Here are two excellent books, which should enthuse all who are interested in science, and which cover some of the same ground, though in rather different ways.
Richard Dawkins’s new book is, in several respects, his weightiest to date. Tipping the scales at just under 2kg (over 4lb), it probably contributed – in addition to my other luggage – to a pulled back muscle on a recent trip to France, where most of my review copy was read. Beautifully printed on glossy, clay-coated paper, and lavishly illustrated, it is the nearest thing to a coffee-table book that the author has yet produced.
Those who have read his earlier books will not find a great deal here that is completely new: but the approach to the subject matter in this veritable summa is distinctively different. Dawkins imagines himself, and all currently living things, setting out – like Chaucer’s pilgrims, though with different starting points – from the present day on a three-and-a-half-billion-year pilgrimage back to the dawn of life on our planet. At each point in the road where we and our closest living relatives meet a common ancestor – a “concestor” – he pauses to consider what that “concestor” must have been like.
So first we encounter early hominids, then the chimpanzees, gorillas, orang-utans, gibbons, old- and new-world monkeys, and so on through the rodents, hippos, armadillos, marsupials, monotremes, birds, amphibians, reptiles, fish, crustaceans, sponges, fungi, plants and various forms of bacteria. At each juncture, genetic and environmental changes are highlighted.
Representatives from each of the 39 groups have their tale to tell, and at the end he surveys the journey and makes a lonely return to the starting point.

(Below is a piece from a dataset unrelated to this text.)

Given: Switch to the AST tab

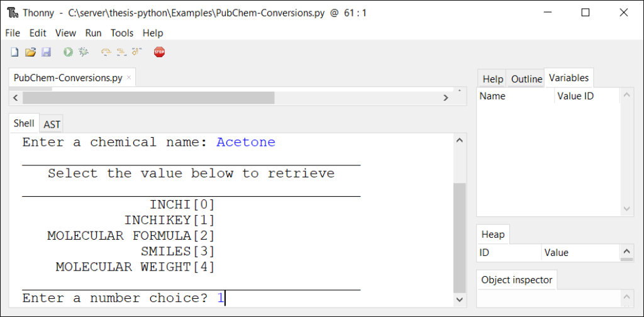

Everything Dawkins writes is well expressed, and he always makes a point of distinguishing carefully between that which is known with virtual certainty, that which is highly – or not so highly – probable and that which is merely possible or highly conjectural. He has lost nothing in his ability to choose an illuminating metaphor, where one is needed, and it would be difficult to imagine a more lucid exposition of sometimes quite complex and technical details. His enthusiasm can carry the reader with him where a more prosaic writer would leave many behind. And it is right and proper that he should – when necessary – highlight the travesty of certain creationist interpretations of the evidence, though I did find his occasional lambasting of certain current political figures (even if well-deserved) rather out of place in a book like this. Apart from unnecessarily alienating those who may take a different view of their actions, it is likely to make the book seem curiously dated in a few years’ time, and that will be a pity. I note that Amazon is currently offering the book for £15, which represents truly outstanding value for money.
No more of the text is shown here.